This book examines the preponderant influence of chambers of commerce and other local power brokers in five environmental policy debates in Los Angeles from the 1920s through the 1950s. The five case studies are oil drilling on southern California beaches, air pollution in Los Angeles, flood control at Whittier Narrows, the Hoover Dam, and the Truman’s Administration’s aborted National Water Planning initiative. Sarah Elkind wants to understand how local chambers of commerce were able to make themselves the voice of the public when there were other groups that could also be said to represent the public interest. Her argument is that the local chambers co-operated with and helped local municipal and county officials that they were able to research issues and offer solutions to environmental crises, which is what public officials were looking for. In contrast, other groups arose in reaction to specific policies and were often at odds with public officials. As federal agencies became more involved in flood control, irrigation, and electric power during the New Deal era and afterwards, these local powerbrokers retained their influence and thus influenced federal policy.

It is hardly a surprise that public officials would turn to local business elites or that they would see these elites as “the public.” Nor, given what we know about federalism, the New Deal, and pork barrel politics, is it surprising that local politicians and elites influenced where and how federal money was spent. The reason to read this book is less for these arguments than for the rich historical detail Elkind has retrieved from Los Angeles archives. As is often the case, [End Page 926] the actual events and weird alliances of local politics are much more interesting and surprising than the academic “so what” arguments we seem compelled to make. And Elkind does a superb job of bringing to life the nuances of Los Angeles environmental crises and providing the reader with a context for understanding them.
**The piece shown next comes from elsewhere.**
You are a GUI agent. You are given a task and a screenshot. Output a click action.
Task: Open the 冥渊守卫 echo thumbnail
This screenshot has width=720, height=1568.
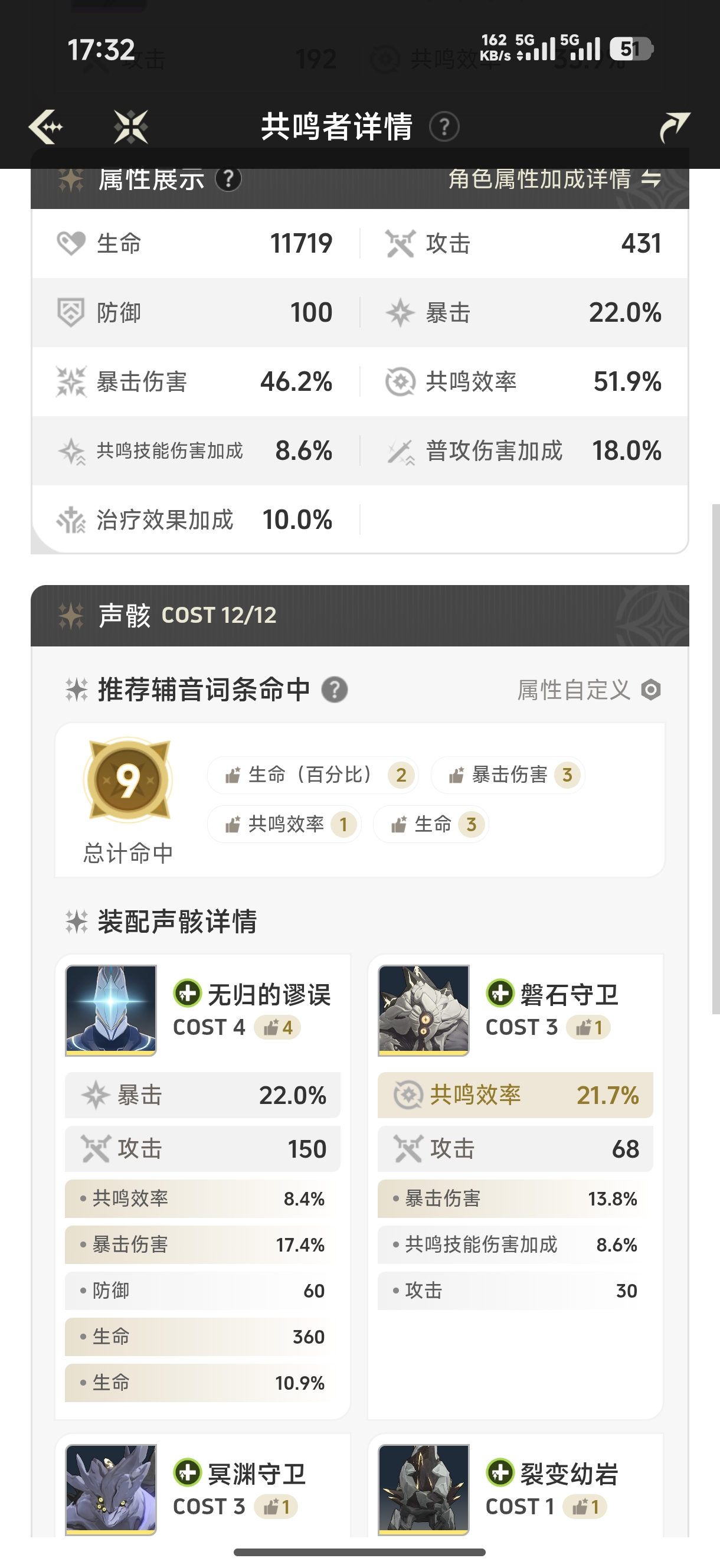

So, for instance, we learn that Los Angeles dumped its sewage into Santa Monica Bay and that the beach had to be closed in 1940 because of human waste. We learn that the Los Angeles Chamber of Commerce supported the public beach movement in the 1920s and led the movement against oil drilling. We learn that “public ownership,” which usually connotes a democratic impulse against private interests, perpetrated racial discrimination such that blacks interested in swimming on Los Angeles beaches had to belong to the sort of private club that was under attack by the public beach movement. We learn that despite the undemocratic process behind the Whittier Narrows Dam project, the final outcome actually did serve the public purpose in terms of economics, engineering, and social costs. In her case studies, Elkind sticks to the sources and resists representing actors as good guys or villains. Her research brings out just how complicated policy decisions become at the local level, which of course is one reason progressives have for so long sought to remove these decisions from local politics.

At first I thought Elkind did not account for change over time because the power of the local chambers of commerce seemed so unchanging regardless of the political atmosphere. But then, I realized that was the point. Whether there was public support for public ownership as in the 1930s or a repudiation of federal overreach as in the 1950s, local elites were able to maintain and hone their influence. In her astute analysis of the fate of President Harry Truman’s National Water Planning initiative, Elkind writes that chambers of commerce and other local power brokers did not object to comprehensive planning because it necessarily increased federal authority, but “because the [initiative’s] proposals had the potential to eliminate precisely that patchwork of political authority that allowed them to influence federal policy” (164). As is well known, few Americans...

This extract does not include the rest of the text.